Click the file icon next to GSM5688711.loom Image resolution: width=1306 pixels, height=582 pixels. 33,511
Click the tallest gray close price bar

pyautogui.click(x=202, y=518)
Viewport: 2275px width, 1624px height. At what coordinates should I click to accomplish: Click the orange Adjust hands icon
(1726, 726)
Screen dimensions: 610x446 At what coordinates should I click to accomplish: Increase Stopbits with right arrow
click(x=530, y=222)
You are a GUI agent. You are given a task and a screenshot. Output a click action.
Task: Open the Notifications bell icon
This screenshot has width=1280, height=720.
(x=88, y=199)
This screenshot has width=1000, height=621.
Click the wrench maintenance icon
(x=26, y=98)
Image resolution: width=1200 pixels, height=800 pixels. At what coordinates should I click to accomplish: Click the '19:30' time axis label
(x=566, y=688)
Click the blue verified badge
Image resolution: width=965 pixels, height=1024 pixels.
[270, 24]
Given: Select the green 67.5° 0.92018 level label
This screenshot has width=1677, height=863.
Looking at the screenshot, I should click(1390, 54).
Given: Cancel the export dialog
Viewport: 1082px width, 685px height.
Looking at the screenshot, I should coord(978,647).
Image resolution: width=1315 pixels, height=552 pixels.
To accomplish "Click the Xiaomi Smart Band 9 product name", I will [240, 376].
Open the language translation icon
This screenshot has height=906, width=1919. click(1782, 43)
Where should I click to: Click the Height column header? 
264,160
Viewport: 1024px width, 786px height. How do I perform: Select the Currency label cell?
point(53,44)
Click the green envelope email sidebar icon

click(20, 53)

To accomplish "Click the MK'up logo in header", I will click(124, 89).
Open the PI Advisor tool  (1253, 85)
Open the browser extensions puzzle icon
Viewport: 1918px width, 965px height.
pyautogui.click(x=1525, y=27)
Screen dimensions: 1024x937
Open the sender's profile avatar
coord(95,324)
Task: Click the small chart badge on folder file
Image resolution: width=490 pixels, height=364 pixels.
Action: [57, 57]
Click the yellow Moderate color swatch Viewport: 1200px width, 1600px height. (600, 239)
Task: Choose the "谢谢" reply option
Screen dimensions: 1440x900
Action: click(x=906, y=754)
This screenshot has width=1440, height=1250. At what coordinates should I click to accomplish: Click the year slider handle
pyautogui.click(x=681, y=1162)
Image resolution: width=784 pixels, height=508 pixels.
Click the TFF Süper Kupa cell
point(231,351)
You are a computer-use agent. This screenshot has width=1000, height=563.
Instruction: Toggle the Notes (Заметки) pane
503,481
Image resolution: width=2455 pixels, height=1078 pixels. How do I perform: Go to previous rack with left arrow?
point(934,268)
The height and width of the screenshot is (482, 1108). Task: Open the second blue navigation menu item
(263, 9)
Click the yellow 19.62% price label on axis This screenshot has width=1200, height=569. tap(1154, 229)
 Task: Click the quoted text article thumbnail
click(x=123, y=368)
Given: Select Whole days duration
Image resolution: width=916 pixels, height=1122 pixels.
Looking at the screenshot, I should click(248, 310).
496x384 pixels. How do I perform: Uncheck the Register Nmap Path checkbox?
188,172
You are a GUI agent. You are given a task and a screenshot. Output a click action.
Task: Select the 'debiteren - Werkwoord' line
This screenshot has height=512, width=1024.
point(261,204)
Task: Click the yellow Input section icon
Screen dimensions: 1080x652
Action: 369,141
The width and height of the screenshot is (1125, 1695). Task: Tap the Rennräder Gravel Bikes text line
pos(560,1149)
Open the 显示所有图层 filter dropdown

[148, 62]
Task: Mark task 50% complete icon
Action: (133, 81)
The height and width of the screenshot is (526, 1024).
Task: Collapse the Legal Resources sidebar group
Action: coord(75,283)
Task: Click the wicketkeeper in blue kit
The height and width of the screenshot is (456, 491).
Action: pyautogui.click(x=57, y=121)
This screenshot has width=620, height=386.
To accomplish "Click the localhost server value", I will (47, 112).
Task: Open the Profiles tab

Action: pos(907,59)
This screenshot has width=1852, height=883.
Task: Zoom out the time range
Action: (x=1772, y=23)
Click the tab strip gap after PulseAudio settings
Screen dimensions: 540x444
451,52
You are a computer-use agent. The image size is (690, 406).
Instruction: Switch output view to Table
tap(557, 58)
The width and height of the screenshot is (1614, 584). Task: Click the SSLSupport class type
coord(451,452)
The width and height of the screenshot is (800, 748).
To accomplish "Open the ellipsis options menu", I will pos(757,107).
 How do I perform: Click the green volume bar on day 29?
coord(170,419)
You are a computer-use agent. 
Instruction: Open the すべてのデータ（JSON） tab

# Work order
Once you reach the line that contains "The width and height of the screenshot is (1614, 584).", transcribe it and all remaining lines of the listing exactly; skip everything before it.

# Output below
The width and height of the screenshot is (1614, 584). Task: Click the SSLSupport class type
coord(451,452)
The width and height of the screenshot is (800, 748).
To accomplish "Open the ellipsis options menu", I will pos(757,107).
 How do I perform: Click the green volume bar on day 29?
coord(170,419)
You are a computer-use agent. 
Instruction: Open the すべてのデータ（JSON） tab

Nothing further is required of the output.